Sgt. 1st Class Rodney Lewis entered military service in June 1982, culminating as the battalion S4 NCO in charge for 3rd Battalion, 363rd Training Support Battalion at Joint Forces Training Base, Los Alamitos, Calif. He served overseas in Korea, Germany, Saudi Arabia, Kuwait and Iraq, and also a combat tour in support of Operation Desert Storm and Operation Desert Shield. He said the highlight of his career was earning the Glen E. Morrell Award for Recruiting Excellence. He and his wife, Freda, plan to reside in Quincy, Fla.
Sgt. 1st Class Telroy F. Grant entered military service in October 1990, culminating as standardization air traffic control maintenance supervisor evaluator and Federal Aviation Administration inspection technician at Fort Rucker. He served overseas in Korea, Germany, Bosnia, Kosovo, Kuwait, Iraq and Afghanistan. He also served combat tours in support of OIF and OEF. He said the highlight of his career was serving as worldwide Army resource management survey evaluator and FAA flight inspection technician.
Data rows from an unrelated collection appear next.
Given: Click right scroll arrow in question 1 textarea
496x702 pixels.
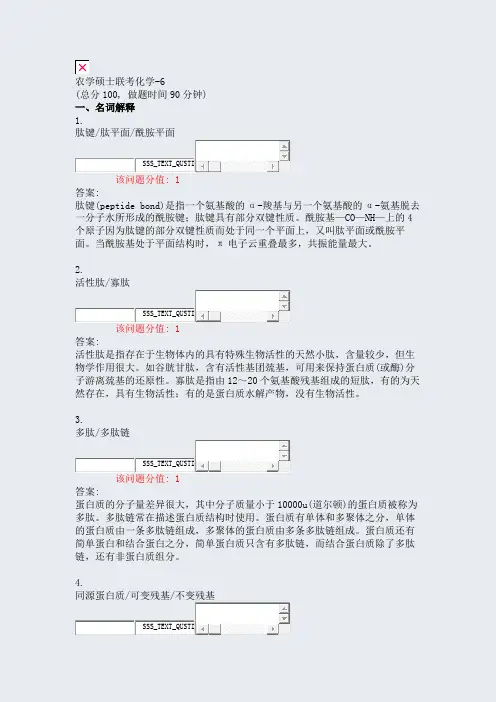Looking at the screenshot, I should (x=273, y=166).

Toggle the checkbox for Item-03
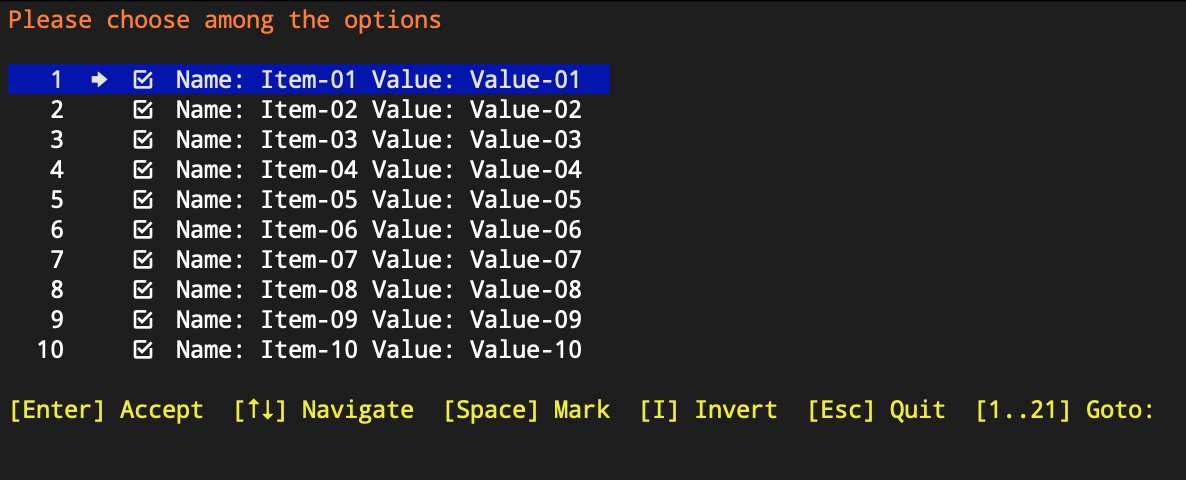pyautogui.click(x=143, y=140)
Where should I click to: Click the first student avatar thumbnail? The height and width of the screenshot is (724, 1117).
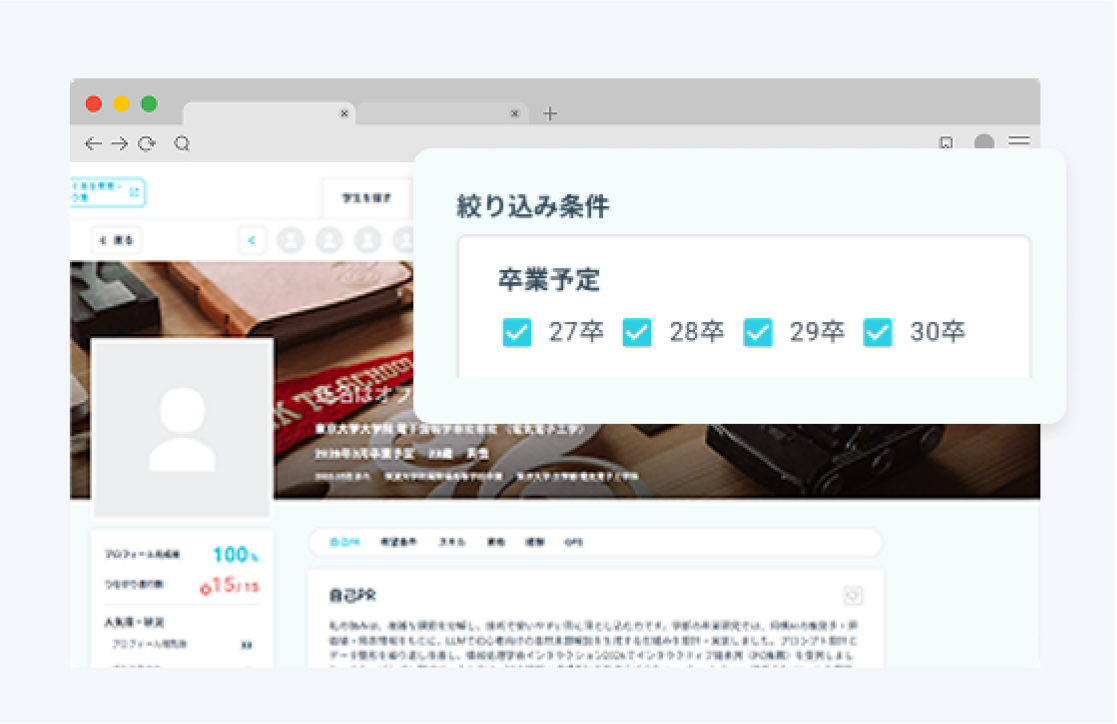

He and his wife, Jacqueline, plan to reside in the local area.
Sgt. 1st Class Rolando L. Correa entered military service in January 1994, culminating as an instructor at the NCO Academy at Fort Rucker. He served overseas in Panama, Germany, Iraq and Puerto Rico. He also served multiple combat tours in support of OIF. He said the highlight of his career was being able to provide a stable home for his Family. He and his wife, Sonia, have three children. They plan to reside in Tampa, Fla.
Allie M. Reddick entered federal service in May 1980 at Fort Rucker, culminating as an administrative support technician at the Fort Rucker NCOA. She said the highlight of her career was helping to make a difference in the life of a young Soldier by encouraging him and convincing him that his life was precious and worth living, receiving a certificate of achievement from U.S. Army Training and Doctrine Command. She and her husband, David, have one child. They plan to reside in Enterprise.
Kenneth M. Newsom entered federal service in April 1987 at Fort Rucker, culminating as a firefighter with the Fort Rucker Directorate of Public Safety. He said the highlight of his career was helping protect those who serve the nation. He and his wife, Kathy, have three children. They plan to reside in Enterprise.